Oak Bay United Church in Oak Bay
Soon afterwards “Stop Overdevelopment by Oak Bay United Church” signs popped up like mushrooms on neighbourhood lawns. A “concerned citizens” website was created, and media reports citing divisions and alarm were heard. Some early concepts for the development indicated up to five-storey buildings and 160 units could be proposed. For a 1.2-acre lot in a leafy, mostly single-family neighbourhood, it did seem perhaps too bold.
Now, church representatives claim they have listened, and in their recent plans—unveiled at open houses at the end of April—have tried to meet neighbours’ concerns as much as possible. We shall see how that works out.
IN HER OFFICE in a 1920s-era duplex behind the church, Oak Bay United Church Minister Michelle Slater told me the idea of developing the property stems back to 1994 when the heritage church was “condemned” as unsafe, and the congregation had to conduct services elsewhere. It wasn’t clear that the church, built in 1914, could be saved, so everything was up for consideration, including selling off the whole property. Eventually, it was decided that restoration was possible, and the congregation worked hard for years to raise $1.5 million. In 2010, 16 years after its closure, the church reopened.
Oak Bay United Church Minister Michelle Slater
Once back in their church, congregants had little appetite for further change any time soon. But, said Slater, “it was always accepted that that was just the first step to renewal.”
There are five structures on the 56,000-square-foot property. The church occupies 9000 square feet. There is also a large storage shed; an office building (often called the “duplex”); the cinder block, seismically-challenged Gardiner Hall (with a gym); and Threshold House, which is rented to Threshold Housing Society, and has nine studio apartments for vulnerable youth. With the exception of the church, the latest plans call for demolition of all these structures.
Slater said that if the 200-strong congregation was dwindling, they would look at amalgamating with another church and selling off the property. But it’s actually growing, though that includes those who use the church’s many services.

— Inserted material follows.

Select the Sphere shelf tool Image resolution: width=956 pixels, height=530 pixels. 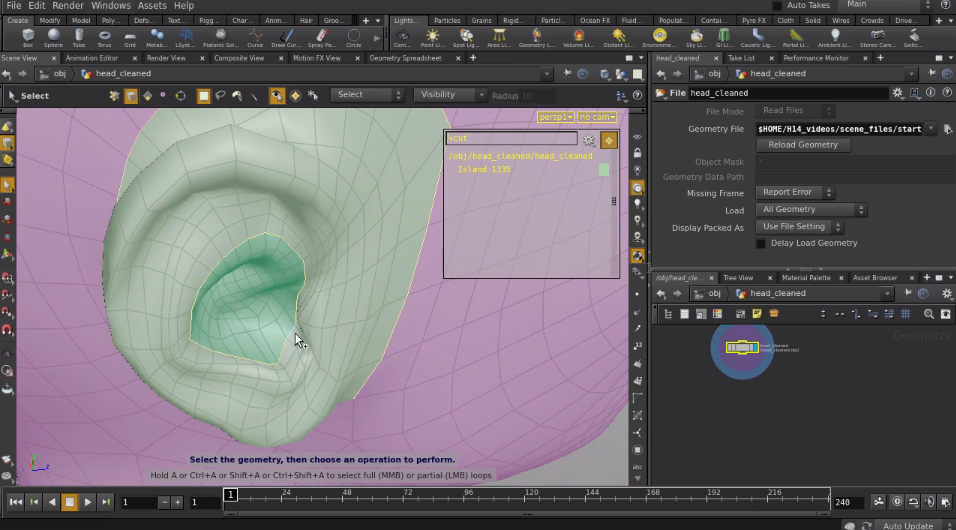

“We’re becoming increasingly aware, particularly through our ministry to children and families, of the real crisis with diverse and affordable housing,” said Slater, mentioning seniors who attend weekly coffee meetings and young parents who come to church activities.
Sometimes congregants can’t afford a prescription they need, so the church steps in. It has also provided food vouchers, or even a funeral for those in need.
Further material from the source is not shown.